Records for the task:

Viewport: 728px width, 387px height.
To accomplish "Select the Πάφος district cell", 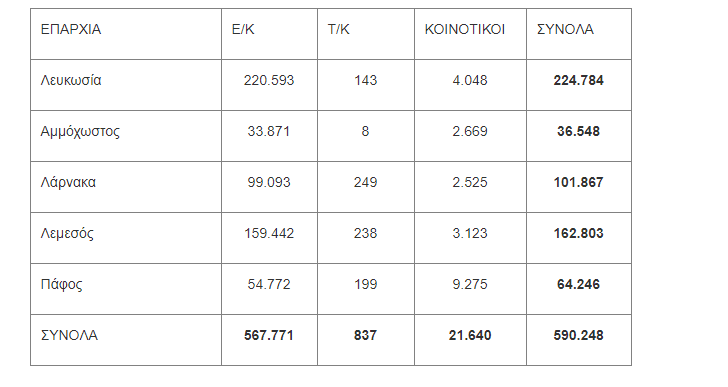I will coord(126,289).
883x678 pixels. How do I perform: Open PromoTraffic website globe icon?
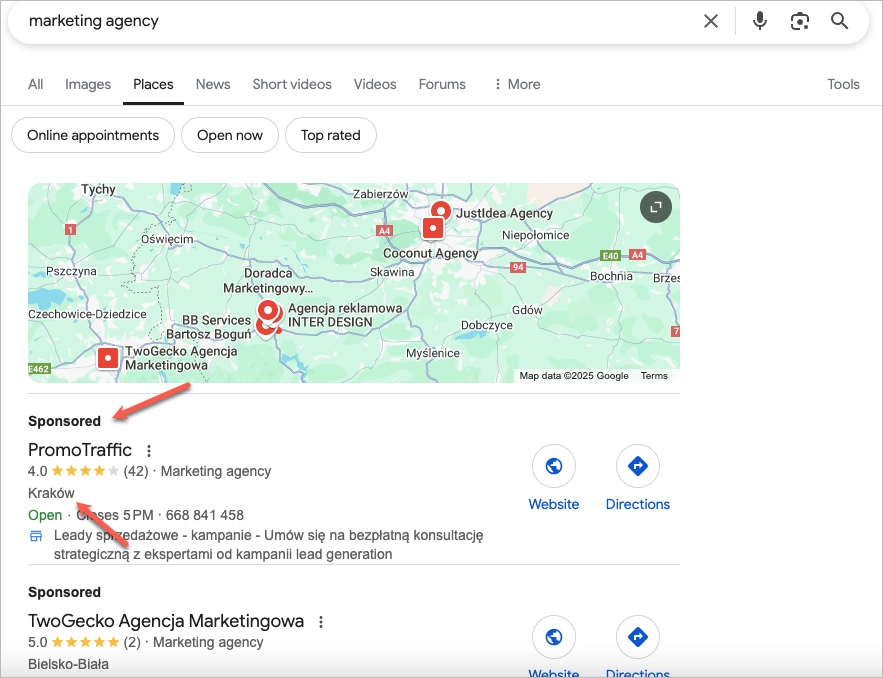tap(554, 466)
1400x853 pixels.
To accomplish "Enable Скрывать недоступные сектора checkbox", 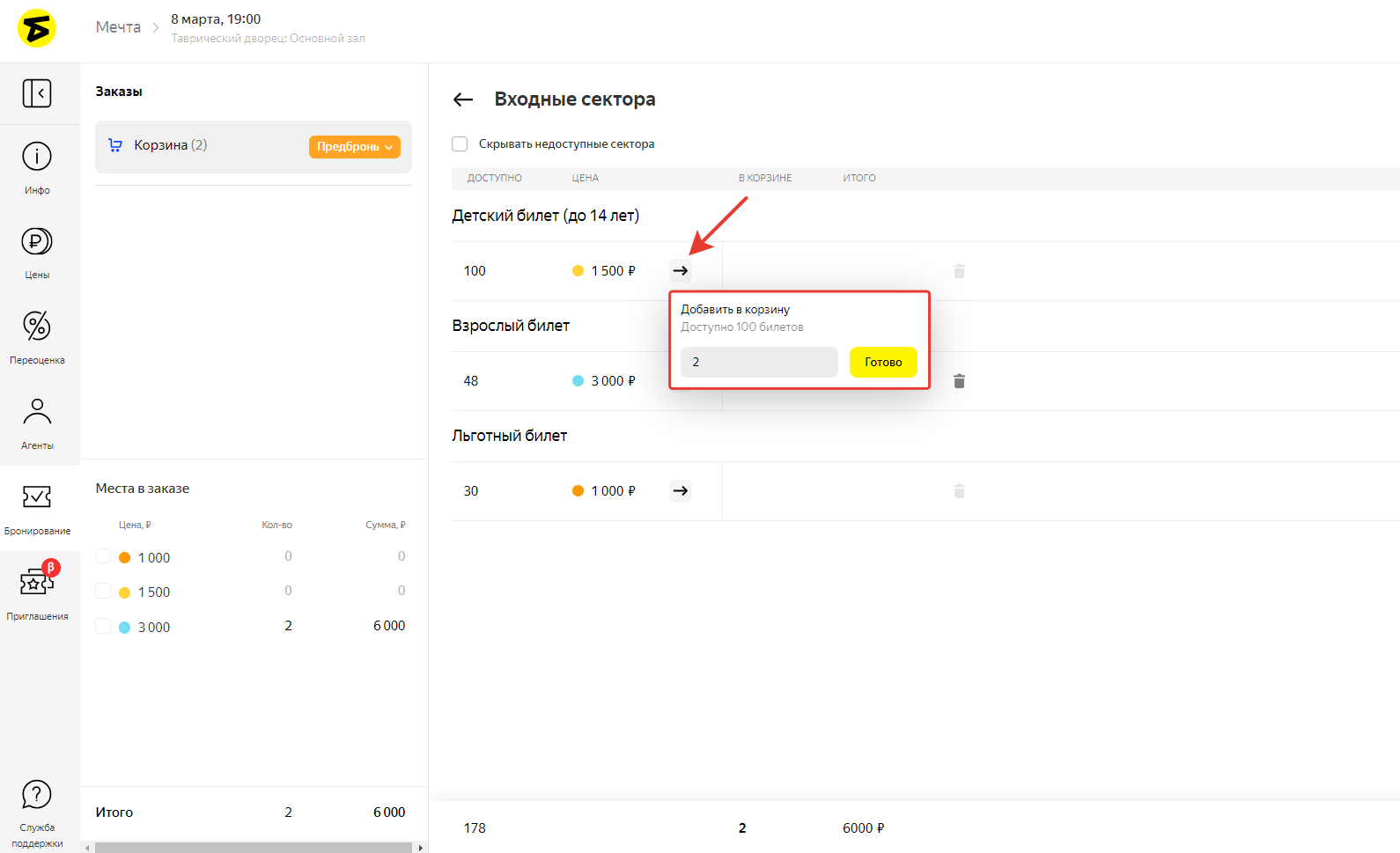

Exercise description: Please return only the lines running from the line with "1400x853 pixels." to the final line of the data, both included, exactly and without any pictures.

Response for this exercise:
1400x853 pixels.
To accomplish "Enable Скрывать недоступные сектора checkbox", 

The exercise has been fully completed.